(Collection entries)
-*-

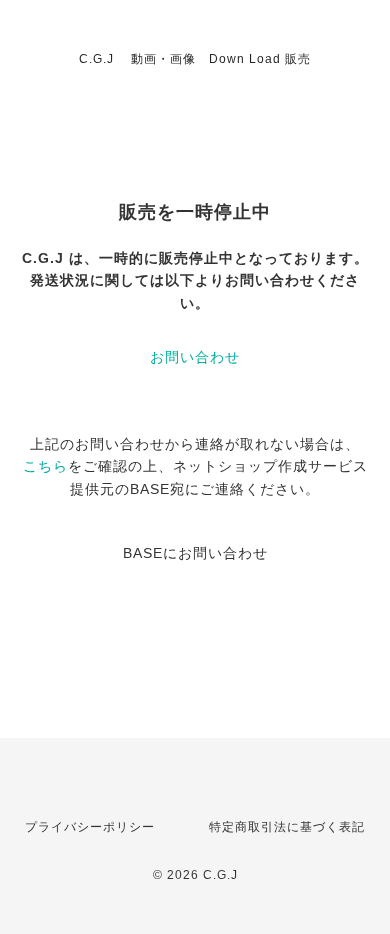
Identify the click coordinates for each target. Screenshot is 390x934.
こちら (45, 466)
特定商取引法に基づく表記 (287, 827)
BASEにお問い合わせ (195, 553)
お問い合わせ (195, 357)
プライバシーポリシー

-*-

» WORK TO COMPLETE: Give back every record above word for word, dropping pictures.

» ANSWER SECTION:
Identify the click coordinates for each target. Screenshot is 390x934.
こちら (45, 466)
特定商取引法に基づく表記 (287, 827)
BASEにお問い合わせ (195, 553)
お問い合わせ (195, 357)
プライバシーポリシー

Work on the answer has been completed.